• _Problem details_:
Each line below that includes "screenshot" counts once; report the total and nothing more.
___ Data for processing ___
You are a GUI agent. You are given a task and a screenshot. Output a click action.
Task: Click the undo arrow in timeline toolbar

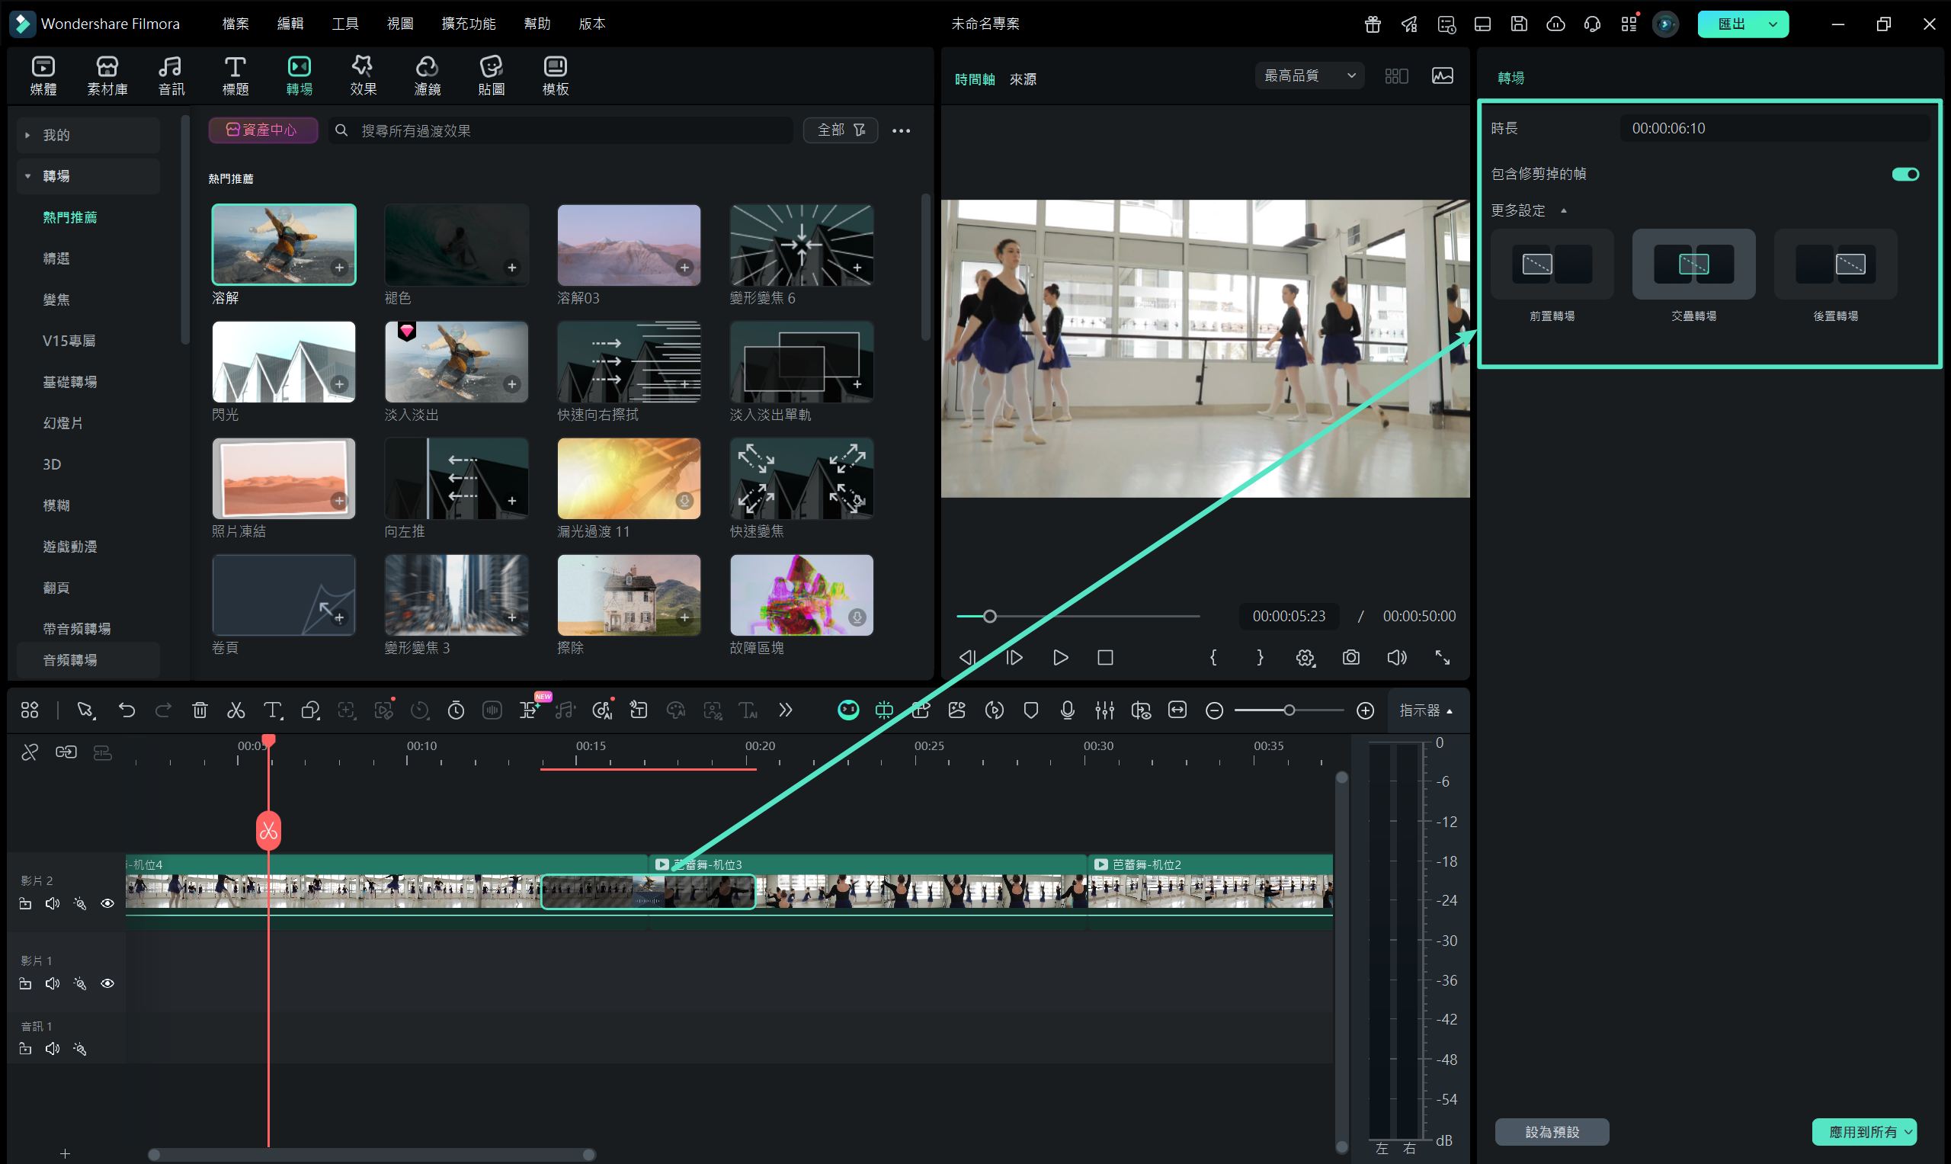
___
___ Data for processing ___
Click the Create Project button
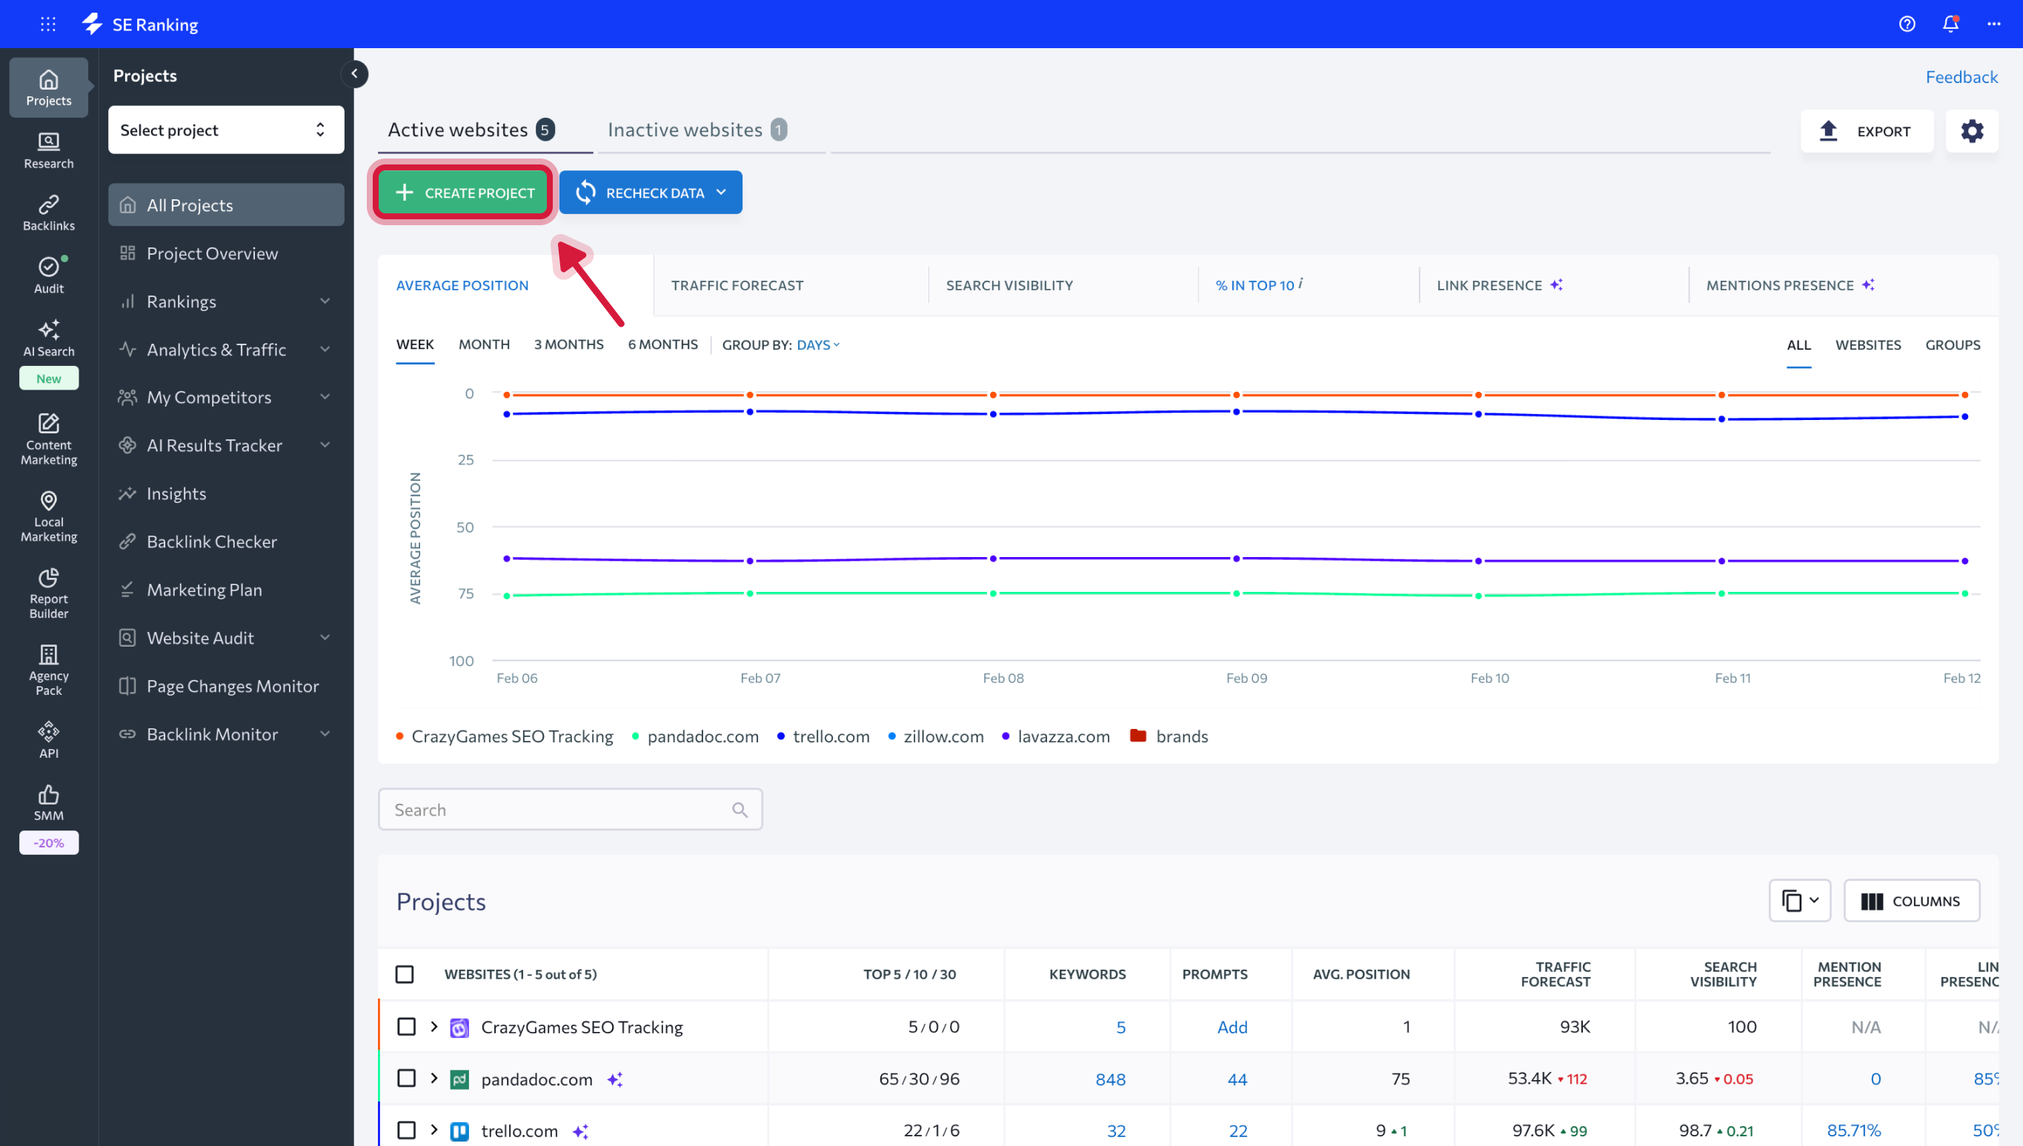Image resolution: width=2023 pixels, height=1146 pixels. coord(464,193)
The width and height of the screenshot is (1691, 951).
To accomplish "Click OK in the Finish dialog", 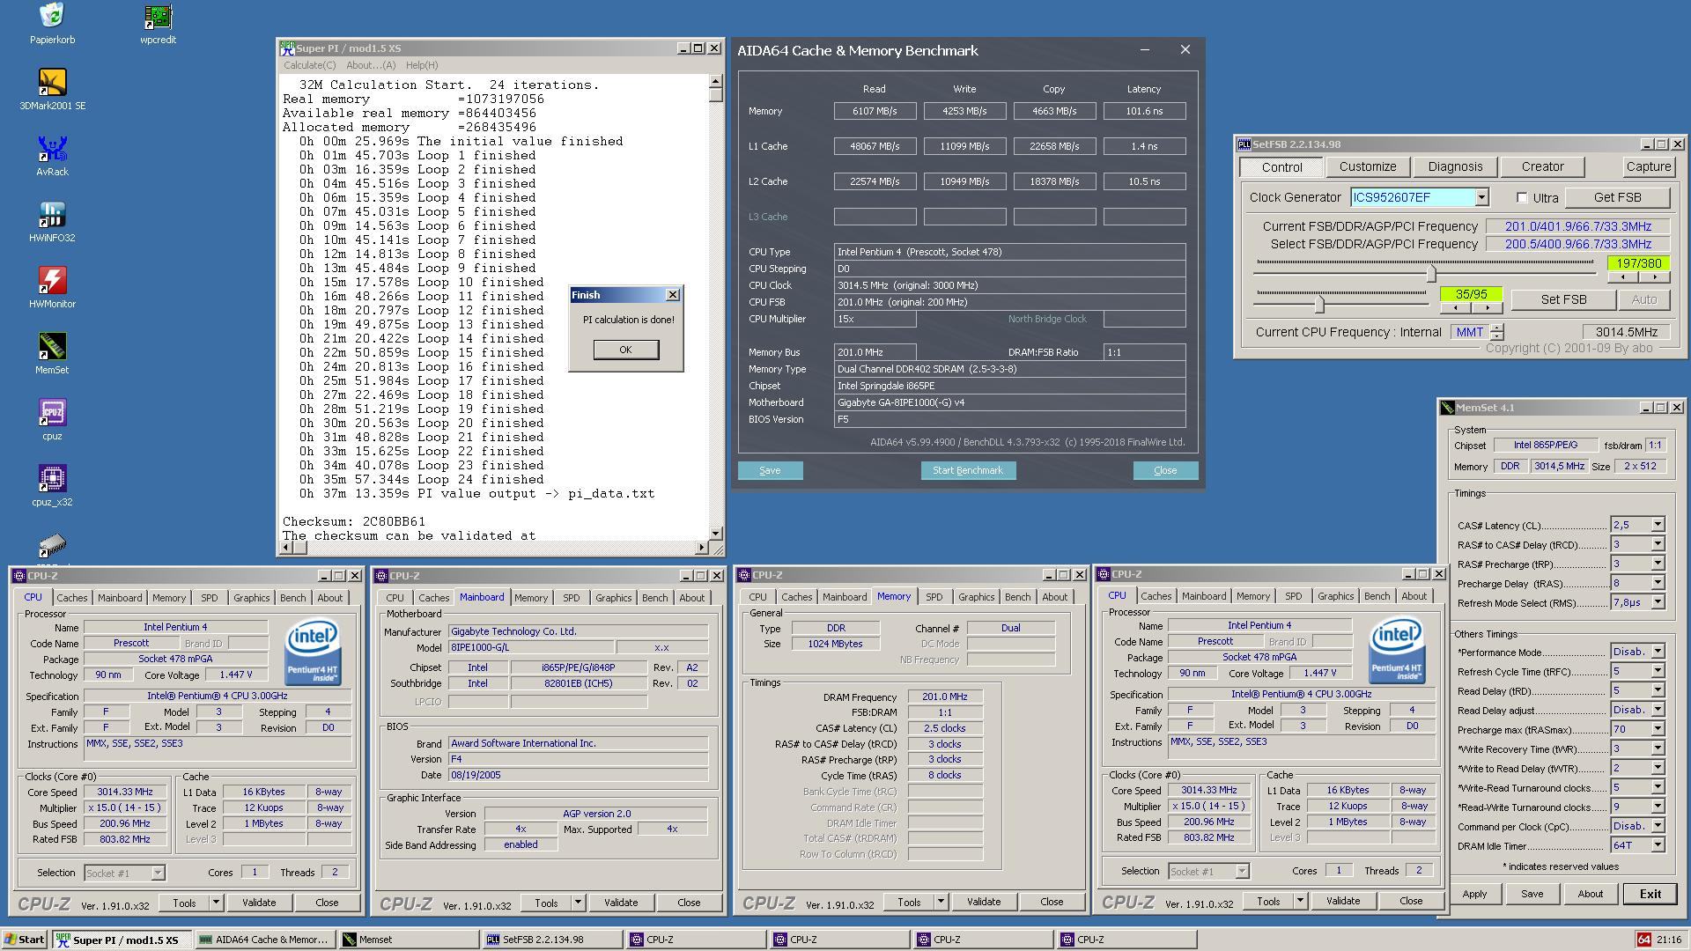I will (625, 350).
___
• _Your response_:
2